PhD Scientific Days 2023

Budapest, 22-23 June 2023

Pharmaceutical Sciences - Posters E

Functionally important C-terminus of small GTPase Ran: exploring its nucleotide-specific conformational surface

Janka Czigleczki1, Pedro Tulio de Resende Lara2, Balint Dudas1,3,4, Hyunbum Jang5, David Perahia4, Ruth Nussinov5,6 and Erika Balog1

1Department of Biophysics and Radiation Biology, Semmelweis University, Budapest, Hungary
2Department of Medical Genetics and Genomic Medicine, School of Medical Sciences, University of Campinas—UNICAMP, Campinas, Brazil
3Inserm U1268 MCTR, CiTCoM UMR 8038 CNRS—Université Paris Cité, Paris, France
4Laboratoire et Biologie et Pharmacologie Appliquée, Ecole Normale Supérieure Paris-Saclay, Gif-sur-Yvette, France
5Computational Structural Biology Section, Frederick National Laboratory for Cancer Research in the Cancer Innovation Laboratory, National Cancer Institute, Frederick, MD, United States
6Department of Human Molecular Genetics and Biochemistry, Sackler School of Medicine, Tel Aviv University, Tel Aviv, Israel

Text of the abstract

As a member of the Ras superfamily of small GTPases, Ran (Ras-related Nuclear protein) is the main regulator of the nucleo-cytoplasmic transport through the nuclear core complex. It functions as a molecular switch cycling between the GDP-bound inactive or “off” and GTP-bound active or “on” state. Since deregulation of Ran is linked to numerous cancers from the stage of cancer initiation to metastasis, understanding the complexity of its interaction, especially the regulatory mechanism, is critical for drug discovery. Ran consists of a globular (G) or GTP binding domain (residue 1–172) and a C-terminal region (residue 173–216) which terminates in a unique acidic tail (DEDDDL), which is bound to the G-domain in the inactive, GDP-bound states. The standalone full-length Ran-GTP structure has not
been determined but it has been crystalized in complex forms. The crystal structures of the GTP-bound active form complexed with Ran binding proteins (RanBP) show that the C-terminus undergoes a large conformational change, embracing Ran binding domains (RanBD), whereas in the crystal structures of macromolecular complexes not containing RanBDs the structure of the C-terminal segment remains unresolved, indicating its large conformational flexibility. This movement could not have been followed either by experimental or simulation methods. Using simulations, our goal is to study potential conformational structures of the GTP-bound active forms and compare them to the inactive form.
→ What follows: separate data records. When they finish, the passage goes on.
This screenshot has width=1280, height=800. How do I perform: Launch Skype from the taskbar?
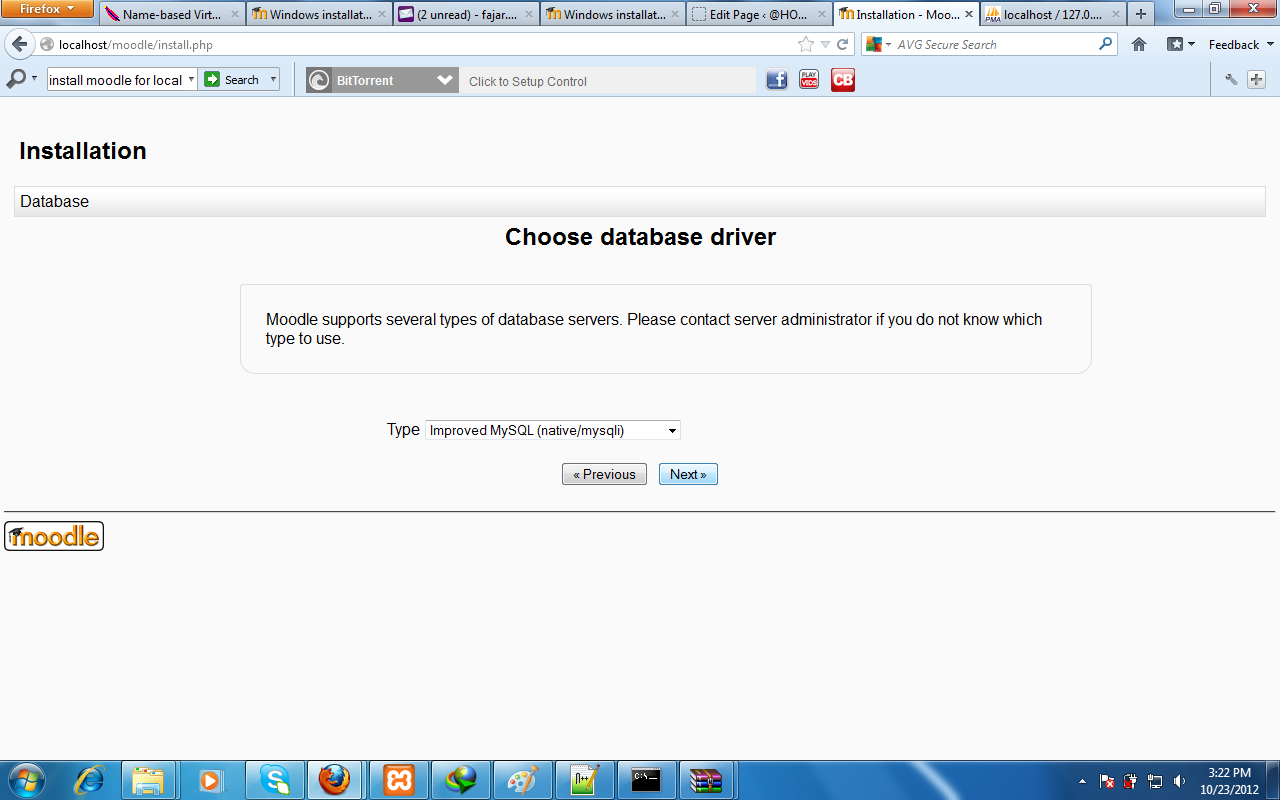274,779
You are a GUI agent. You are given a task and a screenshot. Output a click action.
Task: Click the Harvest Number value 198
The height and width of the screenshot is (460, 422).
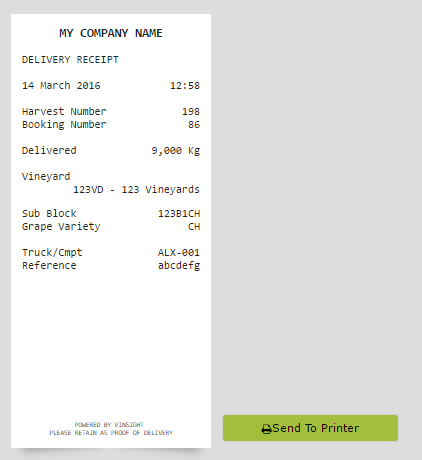tap(191, 111)
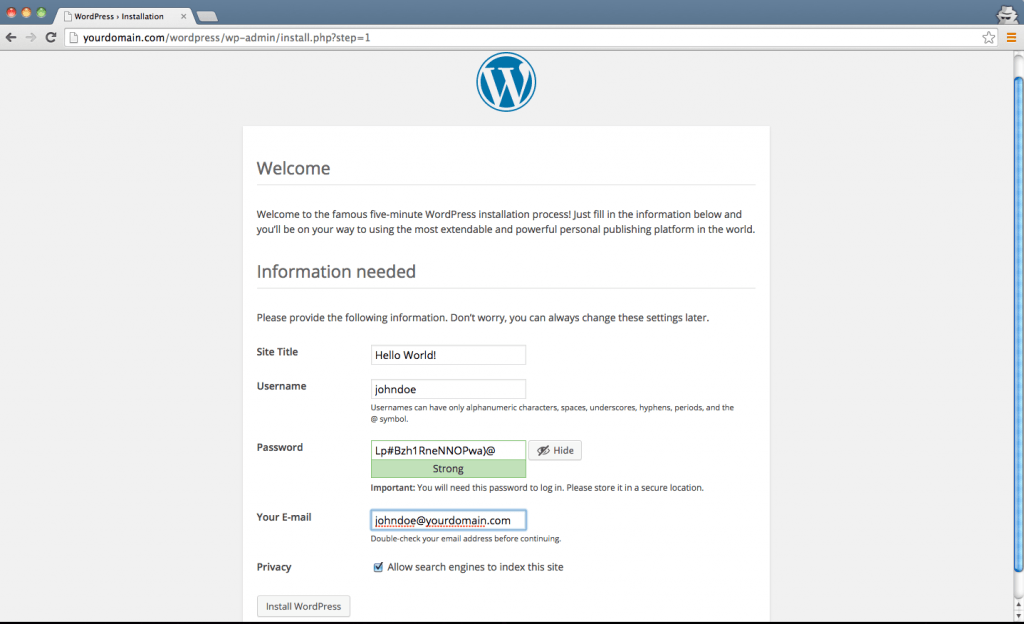Click the bookmark star in the address bar

987,36
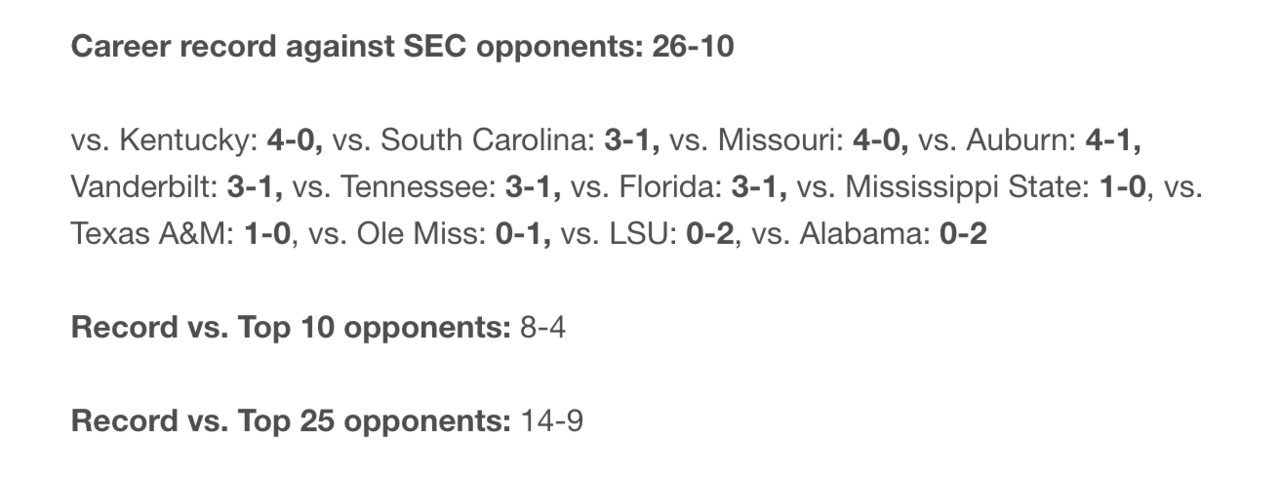Click the word 'Alabama' in the list

pos(867,235)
Based on the results of molecular dynamics (MD) and MDeNM (Molecular Dynamics with excited Normal Modes), we present how rigid the C-terminal region is in the inactive RanGDP form and for the first time in the literature, we were able to follow its conformational flexibility in the GTP-bound form. This conformational mapping allows us to envisage how the C-terminus can embrace RanBDs during the function of Ran.

This project was partially funded by the TKP2021-EGA-23 provided by the Ministry of Innovation and Technology of Hungary; by federal funds from the National Cancer Institute, National Institutes of Health, under contract HHSN261201500003I and by the Intramural Research Program of the NIH, National Cancer Institute, Center for Cancer Research.

The simulations were carried out by JC, and were analyzed and interpreted by JC, PR, BD, HJ, RN, DP, and EB.